Posted at 10:17 AM, Feb 29, 2016
and last updated 2016-02-29 10:25:12-05

MASON, Ohio – Local Holocaust survivor Werner Coppel, whose remarkable story is on exhibit at the National Underground Railroad Freedom Center, died at age 91 Friday night at the Cedar Village Retirement Community in Mason.

According to the museum, Coppel was born in Mörs, Germany, on Feb. 22, 1925, in a middle-class German Jewish family. At age 15, Coppel got deeply involved in a Zionist youth group called Hachshara. Along with his Hachshara group, Coppel was arrested in 1943 and deported to the Auschwitz-Birkenau concentration camp in present-day Poland, where he was forced to work in a factory and nearly killed.

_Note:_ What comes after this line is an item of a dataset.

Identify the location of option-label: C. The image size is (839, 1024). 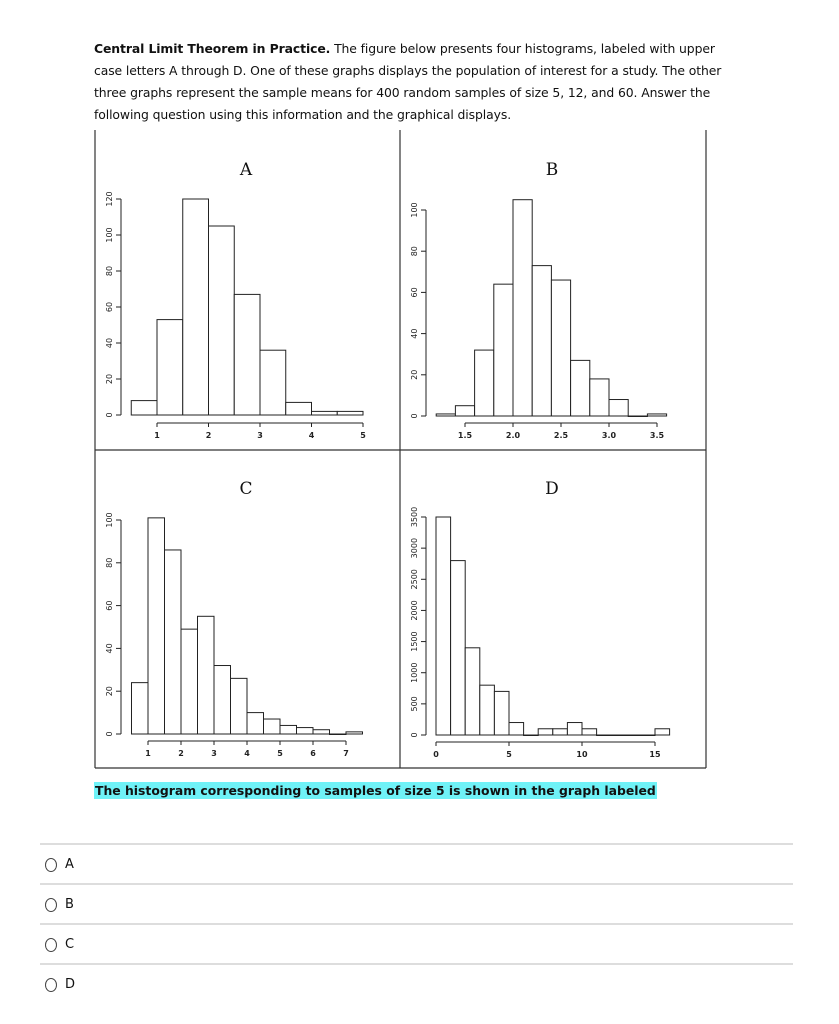
(70, 944).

At the end of the war, Coppel traveled to Gleiwitz, Germany, where he met a young nurse, Trudy. Together they traveled to Berlin and hold the distinction of celebrating the first Jewish wedding in Berlin after the war. Along with their baby, Ron, the couple came to the United States in 1948, where they soon had another son, Steve.

The couple settled in the Cincinnati area in 1949, and Coppel spent more than 35 years sharing his Holocaust experience with students and educators. Representatives from the Center for Holocaust and Humanity Education in Cincinnati said Coppel dedicated his time to sharing his story, speaking to several schools each week and reaching more than 5,000 students each year.

The exhibit “Unlocking the Gates of Auschwitz 70 Years Later” at the National Underground Railroad Freedom Center was created to share artifacts, photographs and powerful personal stories to celebrate the 70th anniversary of the liberation of the Auschwitz camp on Jan. 27, 1945.